Relacorilant is being evaluated in two Phase 3 clinical trials, with data expected in 2024. The therapy’s developer, Corcept Therapeutics, has indicated plans to seek regulatory approval after those data become available; however, it is not known if or when relacorilant will be approved.
Relacorilant is an investigational therapy that works to block the receptor proteins through which the hormone cortisol exerts its effects. In doing so, it is expected to ease the symptoms — such as elevated blood sugar levels and high blood pressure — that arise due to excess cortisol in Cushing’s disease and other forms of Cushing’s syndrome.
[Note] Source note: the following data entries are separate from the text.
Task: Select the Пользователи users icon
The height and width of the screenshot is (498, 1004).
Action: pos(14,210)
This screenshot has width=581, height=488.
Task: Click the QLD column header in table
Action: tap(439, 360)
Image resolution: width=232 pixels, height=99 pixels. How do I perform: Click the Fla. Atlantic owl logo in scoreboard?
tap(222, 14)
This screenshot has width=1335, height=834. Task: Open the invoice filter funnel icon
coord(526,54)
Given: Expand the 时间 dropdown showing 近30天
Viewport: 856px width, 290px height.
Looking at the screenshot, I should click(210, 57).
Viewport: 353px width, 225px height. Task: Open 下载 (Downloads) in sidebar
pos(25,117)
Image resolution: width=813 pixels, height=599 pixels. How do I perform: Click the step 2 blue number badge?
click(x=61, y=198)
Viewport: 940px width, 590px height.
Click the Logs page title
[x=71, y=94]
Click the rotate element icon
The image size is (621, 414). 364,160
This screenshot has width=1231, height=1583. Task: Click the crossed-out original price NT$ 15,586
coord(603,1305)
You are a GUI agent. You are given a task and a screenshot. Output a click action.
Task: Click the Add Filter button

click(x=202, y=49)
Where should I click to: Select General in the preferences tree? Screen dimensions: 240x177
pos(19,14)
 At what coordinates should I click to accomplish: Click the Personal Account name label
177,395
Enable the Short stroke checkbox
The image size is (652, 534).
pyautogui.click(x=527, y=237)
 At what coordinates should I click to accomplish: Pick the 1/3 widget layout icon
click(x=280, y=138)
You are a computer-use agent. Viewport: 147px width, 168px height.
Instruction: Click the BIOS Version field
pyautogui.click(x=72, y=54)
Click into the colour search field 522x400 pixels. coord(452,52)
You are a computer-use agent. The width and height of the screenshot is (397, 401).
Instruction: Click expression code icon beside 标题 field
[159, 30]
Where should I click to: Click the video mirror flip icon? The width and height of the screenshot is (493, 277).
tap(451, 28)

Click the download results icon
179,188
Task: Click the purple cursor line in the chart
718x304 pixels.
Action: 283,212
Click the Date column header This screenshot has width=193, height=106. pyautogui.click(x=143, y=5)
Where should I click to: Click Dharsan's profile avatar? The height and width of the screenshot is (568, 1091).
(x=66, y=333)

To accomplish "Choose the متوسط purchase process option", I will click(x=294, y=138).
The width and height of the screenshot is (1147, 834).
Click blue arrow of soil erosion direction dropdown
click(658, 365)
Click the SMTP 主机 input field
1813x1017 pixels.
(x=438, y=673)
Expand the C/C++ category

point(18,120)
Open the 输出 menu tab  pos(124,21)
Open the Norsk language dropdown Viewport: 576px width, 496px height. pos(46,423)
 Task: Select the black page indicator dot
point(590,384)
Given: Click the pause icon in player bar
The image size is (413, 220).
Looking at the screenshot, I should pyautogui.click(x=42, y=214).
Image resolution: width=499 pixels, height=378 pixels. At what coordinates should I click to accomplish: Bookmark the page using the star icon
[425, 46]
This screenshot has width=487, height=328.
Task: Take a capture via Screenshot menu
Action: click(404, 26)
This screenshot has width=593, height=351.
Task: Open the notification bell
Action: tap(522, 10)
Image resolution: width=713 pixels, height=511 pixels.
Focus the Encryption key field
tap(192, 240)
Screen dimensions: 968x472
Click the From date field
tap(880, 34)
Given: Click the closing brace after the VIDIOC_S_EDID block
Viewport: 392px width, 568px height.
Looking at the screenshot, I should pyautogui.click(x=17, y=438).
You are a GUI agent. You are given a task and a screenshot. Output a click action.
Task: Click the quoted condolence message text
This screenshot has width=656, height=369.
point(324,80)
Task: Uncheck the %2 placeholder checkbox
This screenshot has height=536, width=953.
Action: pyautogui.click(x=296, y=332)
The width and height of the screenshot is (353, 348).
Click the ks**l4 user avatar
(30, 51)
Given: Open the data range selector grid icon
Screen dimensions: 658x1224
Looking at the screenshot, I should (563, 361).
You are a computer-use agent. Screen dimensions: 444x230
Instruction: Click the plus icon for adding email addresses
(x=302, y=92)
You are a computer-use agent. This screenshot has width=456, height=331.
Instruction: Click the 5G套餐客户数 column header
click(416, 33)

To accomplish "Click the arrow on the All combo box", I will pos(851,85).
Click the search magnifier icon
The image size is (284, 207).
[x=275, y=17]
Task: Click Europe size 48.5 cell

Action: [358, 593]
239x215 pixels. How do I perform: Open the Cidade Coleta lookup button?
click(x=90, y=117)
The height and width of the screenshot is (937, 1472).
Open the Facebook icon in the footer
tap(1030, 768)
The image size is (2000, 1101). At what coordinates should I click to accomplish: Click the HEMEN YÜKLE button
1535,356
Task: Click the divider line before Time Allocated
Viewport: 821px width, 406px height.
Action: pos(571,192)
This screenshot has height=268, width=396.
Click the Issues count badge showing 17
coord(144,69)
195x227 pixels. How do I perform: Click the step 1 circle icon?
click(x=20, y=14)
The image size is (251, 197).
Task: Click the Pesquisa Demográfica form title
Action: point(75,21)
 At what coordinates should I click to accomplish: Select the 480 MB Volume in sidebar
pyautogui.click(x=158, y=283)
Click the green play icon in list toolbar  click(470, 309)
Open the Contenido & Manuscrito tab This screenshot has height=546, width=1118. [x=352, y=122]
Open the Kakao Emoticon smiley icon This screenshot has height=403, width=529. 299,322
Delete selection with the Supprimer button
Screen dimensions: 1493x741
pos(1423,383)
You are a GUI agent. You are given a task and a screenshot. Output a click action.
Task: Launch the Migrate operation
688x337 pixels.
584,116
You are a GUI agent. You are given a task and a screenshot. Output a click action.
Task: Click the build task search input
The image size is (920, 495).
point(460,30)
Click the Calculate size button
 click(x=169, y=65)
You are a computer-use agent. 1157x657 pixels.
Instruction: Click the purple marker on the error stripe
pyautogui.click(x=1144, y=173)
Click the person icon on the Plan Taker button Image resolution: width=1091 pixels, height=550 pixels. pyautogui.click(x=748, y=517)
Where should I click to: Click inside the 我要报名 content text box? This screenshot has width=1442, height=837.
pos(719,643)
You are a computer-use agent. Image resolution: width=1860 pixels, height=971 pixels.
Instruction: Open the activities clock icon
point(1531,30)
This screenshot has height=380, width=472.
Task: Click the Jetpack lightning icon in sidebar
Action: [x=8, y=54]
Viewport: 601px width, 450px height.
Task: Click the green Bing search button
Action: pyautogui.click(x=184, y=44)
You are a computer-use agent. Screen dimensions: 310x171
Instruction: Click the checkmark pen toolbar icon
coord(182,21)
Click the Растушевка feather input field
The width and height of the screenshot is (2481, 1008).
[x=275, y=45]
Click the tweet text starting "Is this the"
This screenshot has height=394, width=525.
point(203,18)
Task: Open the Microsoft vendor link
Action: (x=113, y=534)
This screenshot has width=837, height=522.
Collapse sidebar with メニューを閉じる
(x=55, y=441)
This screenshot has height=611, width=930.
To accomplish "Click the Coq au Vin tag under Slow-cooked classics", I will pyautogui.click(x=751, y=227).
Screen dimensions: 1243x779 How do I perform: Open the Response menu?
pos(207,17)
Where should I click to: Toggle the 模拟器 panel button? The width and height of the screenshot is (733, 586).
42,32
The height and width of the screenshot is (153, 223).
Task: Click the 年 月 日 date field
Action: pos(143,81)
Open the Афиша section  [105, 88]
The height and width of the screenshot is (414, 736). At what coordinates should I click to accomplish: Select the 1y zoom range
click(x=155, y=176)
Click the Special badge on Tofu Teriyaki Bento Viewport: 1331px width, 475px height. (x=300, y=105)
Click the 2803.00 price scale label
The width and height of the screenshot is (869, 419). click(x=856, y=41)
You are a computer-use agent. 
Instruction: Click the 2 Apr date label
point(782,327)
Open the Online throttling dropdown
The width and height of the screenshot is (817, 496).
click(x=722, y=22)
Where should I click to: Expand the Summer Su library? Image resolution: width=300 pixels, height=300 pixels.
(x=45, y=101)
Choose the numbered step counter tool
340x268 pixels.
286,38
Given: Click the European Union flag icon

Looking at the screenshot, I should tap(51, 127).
There are no data indicating an interaction between relacorilant, a treatment candidate for endogenous Cushing’s syndrome, and alcohol. However, the therapy is still being tested in clinical trials and it is not yet established whether patients on relacorilant will be able to safely to drink alcohol. Patients should speak with their doctor if they are planning to drink while being on this therapy.
In a Phase 2 trial involving Cushing’s patients, reductions in blood sugar and blood pressure were evident in some participants at three months following the start of treatment. However, it’s not yet clear how soon a significant effect of treatment on blood pressure and blood sugar levels may be seen in Cushing’s patients. Additional data will be needed to better understand when any effects may become evident.
The most common side effects reported in clinical trials of relacorilant to date include back pain, swelling, headache, nausea, pain in the extremities, diarrhea, and dizziness. However, patients may experience other side effects while on the therapy, so it’s important they ask their doctor how the medication may affect them.